DOJ’s concerns. Elana Tyrangiel, testifying on behalf of the Department of Justice, said that DOJ is concerned about the effect a blanket warrant requirement would have on its civil operations. Civil litigators and regulators cannot reliably obtain email and other information solely by serving a subpoena on a subscriber, she said. They must have the ability to ask a court to compel disclosure of the information from providers. Tyrangiel said the Administration also has significant concerns about the proposal to change the standards and protocols for access to content stored outside the U.S.

FTC’s concerns. Daniel Salsburg, testifying on behalf of the Federal Trade Commission, advised that the FTC does not currently seek emails and other electronic communications covered by the ECPA but, as more electronic communications move to the cloud, the effectiveness of the agency’s fraud prevention program could be affected if the legislation is not modified.

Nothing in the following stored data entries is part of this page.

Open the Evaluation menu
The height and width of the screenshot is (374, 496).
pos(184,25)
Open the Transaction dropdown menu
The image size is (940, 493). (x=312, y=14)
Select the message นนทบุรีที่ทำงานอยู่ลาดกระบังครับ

Under current law, Salsburg said the FTC could compel an ECPA service provider to produce a customer’s or a subscriber’s content with notice or delayed notice to the customer or the subscriber. However, the Sixth Circuit, in U.S. v. Warshak, 631 F.3d 266 (2010), held that the Fourth Amendment bars warrantless access to email content held by an ECPA service provider. A criminal warrant as proposed is not available to the FTC, he said, yet would be required even for previously public commercial content or promotions of a product or service and even when the customer has consented to the release of the information by the ISP.

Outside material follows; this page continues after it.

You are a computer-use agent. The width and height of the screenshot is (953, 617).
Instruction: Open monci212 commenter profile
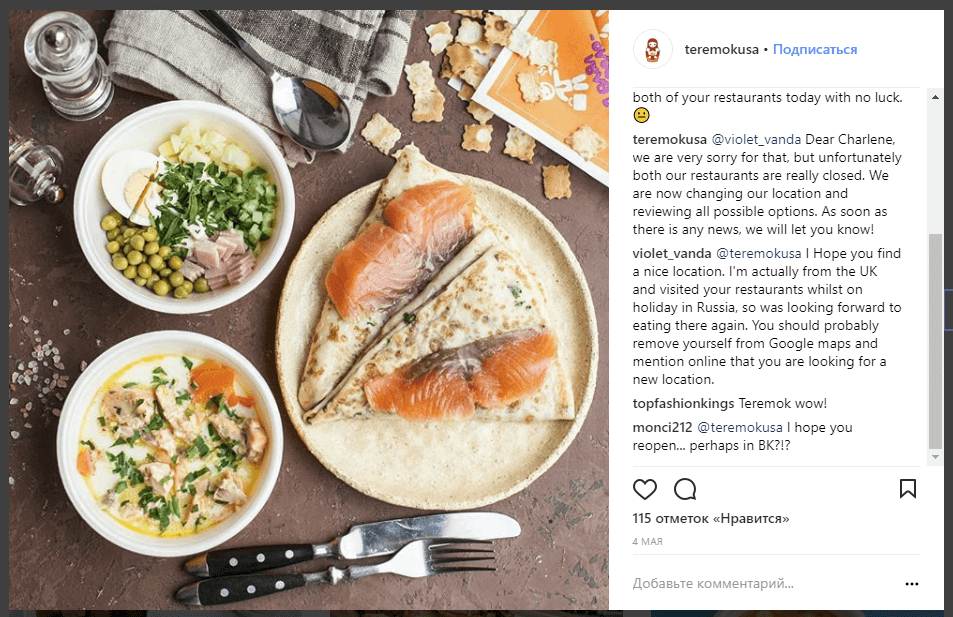(x=662, y=427)
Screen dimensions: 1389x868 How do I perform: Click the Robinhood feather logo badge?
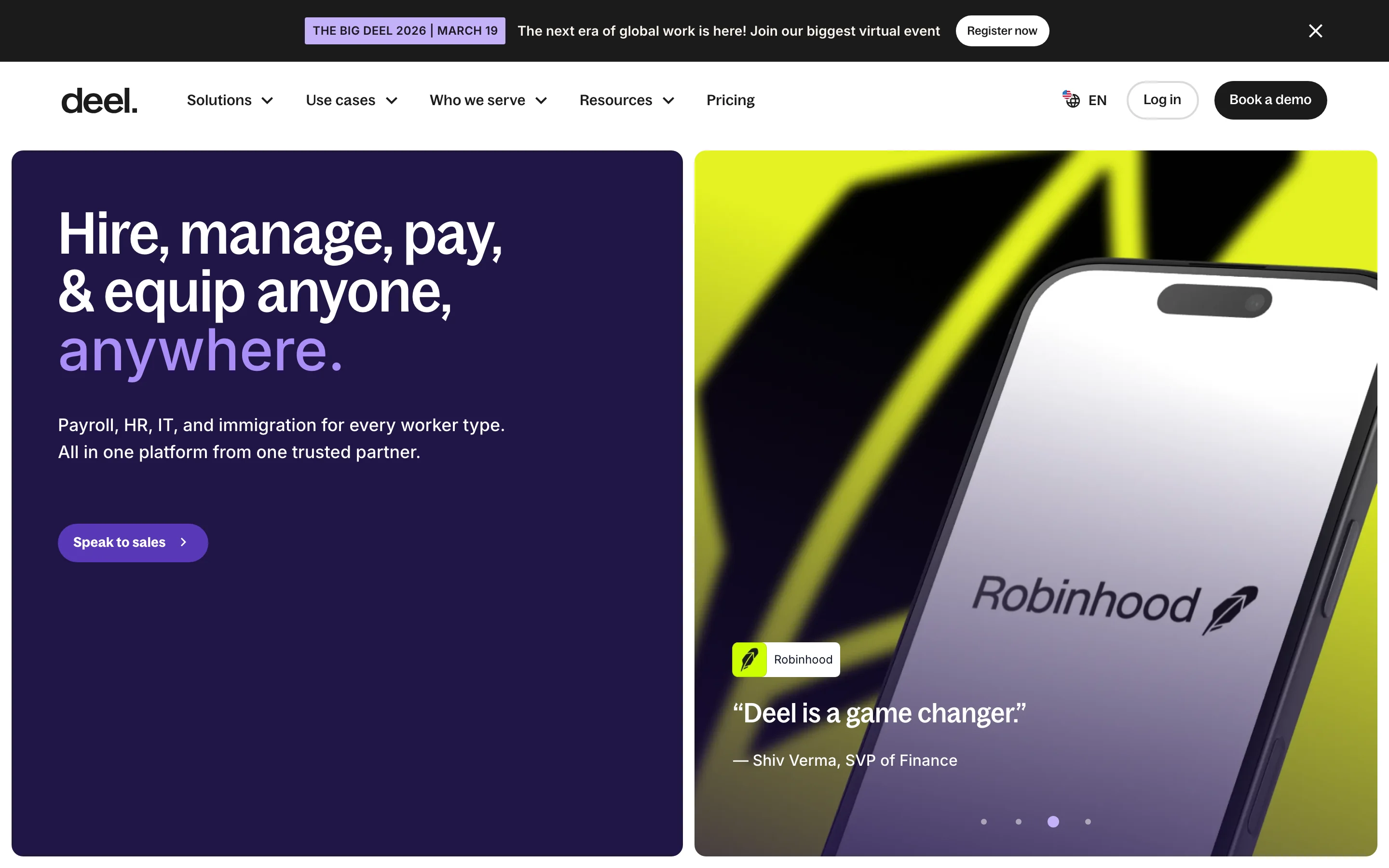coord(749,660)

Salsburg urged that any modernization of the Act authorize agencies to obtain previously public commercial content that advertises or promotes a product or service, compel an ECPA service provider to disclose content with the customer’s consent and, when efforts to obtain the information fails, to seek a court order compelling the provider to produce the electronic content.

SEC’s proposed approach. Ceresney said there are ways to update the Act without frustrating the legitimate needs of civil law enforcement. He said that electronic communications often provide critical evidence in the SEC’s investigations. Establishing fraudulent intent is one of the most challenging areas in an investigation, he explained, and emails and other electronic communications are often the only direct evidence of that state of mind.

The SEC generally will seek access to electronic communications using an administrative subpoena, but recipients may erase emails, provide only some of the communications, or refuse to respond. When other mechanisms prove unsuccessful, the SEC may need to seek the information from the ISP. If S.356 is enacted, the SEC and other law enforcement agencies would be denied access to critical evidence that may create an incentive for subpoena recipients to be less forthcoming. He said a judicial process would provide an appropriate mechanism for obtaining access to electronic communications.

A second panel of witnesses included representatives from the Tennessee Bureau of Investigation, Google, Inc., the Center for Democracy and Technology (CDT), and BSA/The Software Alliance.

Support from technology industry. Google strongly supports S.356 and believes the court’s interpretation in Warshak is correct. Google requires a search warrant in all instances where law enforcement seeks to compel it to disclose the contents of Gmail accounts and other Google services. In Google’s view, S.356 is a modest effort to codify what is already the law of the land today.

CDT believes the passage of S.356 is the best way to advance what it called a modest but critical privacy protection, and over 100 technology companies have signed on to ECPA reform principles. BSA also supports the proposed legislation and urged that the reforms not be weakened by changes that will force software companies and other digital service providers to be placed in the middle of disputes between the government and the targets of civil investigations.

Concern of state investigators. The representative from the Tennessee Bureau of Investigation testifying on behalf of the Association of State Criminal Investigative Agencies, asked that regardless of the process that Congress determines is appropriate, it guarantee that law enforcement can obtain access to the digital evidence it needs to do its job reliably and quickly.